The latest conclave of The Den(ver) of the Secret Nine July 13th produced only eight suspects, but we were glad to welcome Stan, a stalwart of Doctor Watson’s Neglected Patients, to our group. We discussed P.G. Wodehouse’s somewhat obscure novel, If I Were You, which garnered almost universal approval from the group.
If you’re not familiar with If I Were You, know that it’s a Wodehousean one-off, with I believe only a mention of the Drones Club to connect it to the larger world. It has been largely out-of-print, but a new Overlook Press edition made it possible for our group to discuss it. Although everyone enjoyed the story, newer member Mike thought it just missed that indefinable something that raises it to the first rank. (I looked on him with pity.) Original Mike confessed that he was disposed to laugh out loud at reading the story, although he did think Wodehouse captured the Cockney patois of Syd Price only as a Hollywood, overly broad stereotype. (Being from London, Mike is perhaps the only member of our group to be able to judge this.) Stan said the story reminded him of the plot of a 1930s movie, but in a good way, and Larry said he especially noticed the paranoia about socialism and communism in the book. Joice and I agreed that although the eventual outcome of the story was predictable, the story and prose were so delightful it didn’t encourage over examination.

————

- **Tasks**
1. Repeat word for word the passage of the book club report starting with "The latest conclave" and going on through "from the group.".
2. Answer these questions using the book club report:
(a) Which novel did the group discuss at the July 13th meeting?
(b) Whose new edition made it possible for the group to discuss the book?
(c) Where is Original Mike from?
3. Supply the next part of the book club report on the discussion of If I Were You, picking up after its last sentence.

Saved data entries:

————

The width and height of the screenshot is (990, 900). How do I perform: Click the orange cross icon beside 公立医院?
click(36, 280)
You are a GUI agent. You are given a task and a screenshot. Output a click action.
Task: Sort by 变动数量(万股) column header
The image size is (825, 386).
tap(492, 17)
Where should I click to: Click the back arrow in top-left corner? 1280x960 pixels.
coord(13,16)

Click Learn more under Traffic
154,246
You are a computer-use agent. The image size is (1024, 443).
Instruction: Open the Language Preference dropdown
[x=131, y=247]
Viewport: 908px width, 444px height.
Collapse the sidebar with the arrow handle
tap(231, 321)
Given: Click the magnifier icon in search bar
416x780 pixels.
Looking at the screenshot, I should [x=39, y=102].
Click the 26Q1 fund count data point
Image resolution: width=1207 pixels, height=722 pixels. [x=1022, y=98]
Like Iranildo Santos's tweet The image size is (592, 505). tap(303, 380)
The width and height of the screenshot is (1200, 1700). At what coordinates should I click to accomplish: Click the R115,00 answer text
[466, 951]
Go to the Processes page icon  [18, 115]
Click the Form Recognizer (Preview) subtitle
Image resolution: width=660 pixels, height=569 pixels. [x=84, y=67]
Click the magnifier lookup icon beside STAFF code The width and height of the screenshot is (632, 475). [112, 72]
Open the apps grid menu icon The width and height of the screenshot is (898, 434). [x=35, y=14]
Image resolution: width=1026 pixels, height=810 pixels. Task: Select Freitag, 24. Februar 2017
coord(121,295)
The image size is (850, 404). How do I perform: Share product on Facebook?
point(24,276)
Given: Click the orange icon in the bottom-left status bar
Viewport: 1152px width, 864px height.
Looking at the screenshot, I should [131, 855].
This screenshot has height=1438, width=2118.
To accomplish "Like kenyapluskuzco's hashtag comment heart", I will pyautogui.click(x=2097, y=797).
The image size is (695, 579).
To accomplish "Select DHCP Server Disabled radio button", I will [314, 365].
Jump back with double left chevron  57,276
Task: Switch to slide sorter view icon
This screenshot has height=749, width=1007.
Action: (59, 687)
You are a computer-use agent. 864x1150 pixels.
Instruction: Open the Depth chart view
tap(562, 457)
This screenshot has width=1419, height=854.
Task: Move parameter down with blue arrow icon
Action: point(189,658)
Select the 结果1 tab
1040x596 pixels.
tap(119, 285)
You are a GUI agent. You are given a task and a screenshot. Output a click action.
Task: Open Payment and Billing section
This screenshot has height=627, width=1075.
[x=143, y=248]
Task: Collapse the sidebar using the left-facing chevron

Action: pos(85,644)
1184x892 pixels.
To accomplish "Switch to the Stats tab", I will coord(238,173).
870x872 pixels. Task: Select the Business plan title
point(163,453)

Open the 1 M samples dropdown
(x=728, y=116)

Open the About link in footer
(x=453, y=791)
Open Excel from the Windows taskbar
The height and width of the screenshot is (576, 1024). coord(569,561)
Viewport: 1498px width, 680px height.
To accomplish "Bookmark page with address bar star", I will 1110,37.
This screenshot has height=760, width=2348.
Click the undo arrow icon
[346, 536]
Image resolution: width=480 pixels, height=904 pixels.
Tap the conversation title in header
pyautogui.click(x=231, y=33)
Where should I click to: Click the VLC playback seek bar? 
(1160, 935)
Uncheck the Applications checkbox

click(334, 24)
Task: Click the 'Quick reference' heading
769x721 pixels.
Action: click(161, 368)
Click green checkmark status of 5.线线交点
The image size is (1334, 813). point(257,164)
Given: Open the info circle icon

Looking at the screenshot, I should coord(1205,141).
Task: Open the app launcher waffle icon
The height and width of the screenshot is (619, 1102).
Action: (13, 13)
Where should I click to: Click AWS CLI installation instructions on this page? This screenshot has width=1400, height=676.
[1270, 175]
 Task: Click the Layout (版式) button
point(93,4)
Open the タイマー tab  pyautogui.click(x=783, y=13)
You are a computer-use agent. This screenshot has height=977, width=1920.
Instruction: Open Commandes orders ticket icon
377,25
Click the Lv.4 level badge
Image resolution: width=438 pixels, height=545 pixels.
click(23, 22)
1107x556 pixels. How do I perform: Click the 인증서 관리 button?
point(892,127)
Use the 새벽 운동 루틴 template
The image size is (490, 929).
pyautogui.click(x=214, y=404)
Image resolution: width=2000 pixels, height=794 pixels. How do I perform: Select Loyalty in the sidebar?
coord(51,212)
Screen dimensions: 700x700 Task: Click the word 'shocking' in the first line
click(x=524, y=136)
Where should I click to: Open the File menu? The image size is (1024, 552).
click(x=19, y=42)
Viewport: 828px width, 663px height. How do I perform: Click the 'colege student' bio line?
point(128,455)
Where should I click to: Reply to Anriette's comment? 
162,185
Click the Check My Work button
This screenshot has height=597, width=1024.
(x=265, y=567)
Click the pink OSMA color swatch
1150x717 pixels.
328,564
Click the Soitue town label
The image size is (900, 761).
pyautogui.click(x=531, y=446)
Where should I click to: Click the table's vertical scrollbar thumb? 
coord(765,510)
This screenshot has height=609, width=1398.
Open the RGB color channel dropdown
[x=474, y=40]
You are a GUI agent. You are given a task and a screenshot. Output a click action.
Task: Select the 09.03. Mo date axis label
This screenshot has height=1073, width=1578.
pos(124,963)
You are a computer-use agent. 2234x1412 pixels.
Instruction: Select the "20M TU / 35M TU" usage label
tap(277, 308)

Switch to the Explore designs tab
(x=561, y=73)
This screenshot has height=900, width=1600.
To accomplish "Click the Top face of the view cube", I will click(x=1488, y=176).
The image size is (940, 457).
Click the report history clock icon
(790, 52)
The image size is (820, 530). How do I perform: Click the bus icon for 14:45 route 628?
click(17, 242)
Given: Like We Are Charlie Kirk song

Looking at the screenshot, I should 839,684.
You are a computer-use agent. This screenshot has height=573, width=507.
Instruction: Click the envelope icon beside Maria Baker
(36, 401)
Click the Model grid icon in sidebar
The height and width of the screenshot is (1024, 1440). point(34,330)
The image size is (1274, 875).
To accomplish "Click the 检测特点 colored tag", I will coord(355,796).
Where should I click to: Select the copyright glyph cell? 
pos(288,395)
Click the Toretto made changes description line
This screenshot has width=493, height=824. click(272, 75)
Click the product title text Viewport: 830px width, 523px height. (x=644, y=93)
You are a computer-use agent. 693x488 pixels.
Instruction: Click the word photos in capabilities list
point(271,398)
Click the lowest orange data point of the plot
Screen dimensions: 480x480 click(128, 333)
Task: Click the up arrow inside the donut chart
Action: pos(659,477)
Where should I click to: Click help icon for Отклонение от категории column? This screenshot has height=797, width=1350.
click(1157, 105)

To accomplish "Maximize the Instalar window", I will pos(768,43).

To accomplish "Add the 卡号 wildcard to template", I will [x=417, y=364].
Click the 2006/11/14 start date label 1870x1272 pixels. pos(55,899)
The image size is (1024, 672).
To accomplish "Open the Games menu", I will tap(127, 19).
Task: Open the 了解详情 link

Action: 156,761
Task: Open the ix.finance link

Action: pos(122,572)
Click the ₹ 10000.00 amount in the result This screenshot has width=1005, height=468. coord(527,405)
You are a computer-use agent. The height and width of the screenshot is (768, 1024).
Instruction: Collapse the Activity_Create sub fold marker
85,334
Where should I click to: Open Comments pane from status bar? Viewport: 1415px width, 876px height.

————

- **Exercise answers**
1.
The latest conclave of The Den(ver) of the Secret Nine July 13th produced only eight suspects, but we were glad to welcome Stan, a stalwart of Doctor Watson’s Neglected Patients, to our group. We discussed P.G. Wodehouse’s somewhat obscure novel, If I Were You, which garnered almost universal approval from the group.

2.
(a) If I Were You, by P.G. Wodehouse.
(b) Overlook Press.
(c) London.

3.
We confirmed that our next meeting will be at 12:30 p.m. Sept. 14 at Pints Pub and we’ll discuss Mulliner Nights, the first time our group has tackled the very large Mulliner clan and the first time we’re reading a collection of short stories.
PS I erred when I asked my trivia question: What celebrated case mentioned in the story has a similar story where an heir appears late in life? The answer should have been the Tichborne Claimant, rather than the Droitwich Claimant. You see what I did there? I switched the fictional claimant with the actual claimant, abetted by the fact that apparently we had all forgotten the peer in question was named Lord Droitwich. We all called him Tony.
I was also incorrect in remembering that the resemblance between the missing Tichborne heir and the claimant was to be found in a birthmark. It was an altogether more delicate characteristic.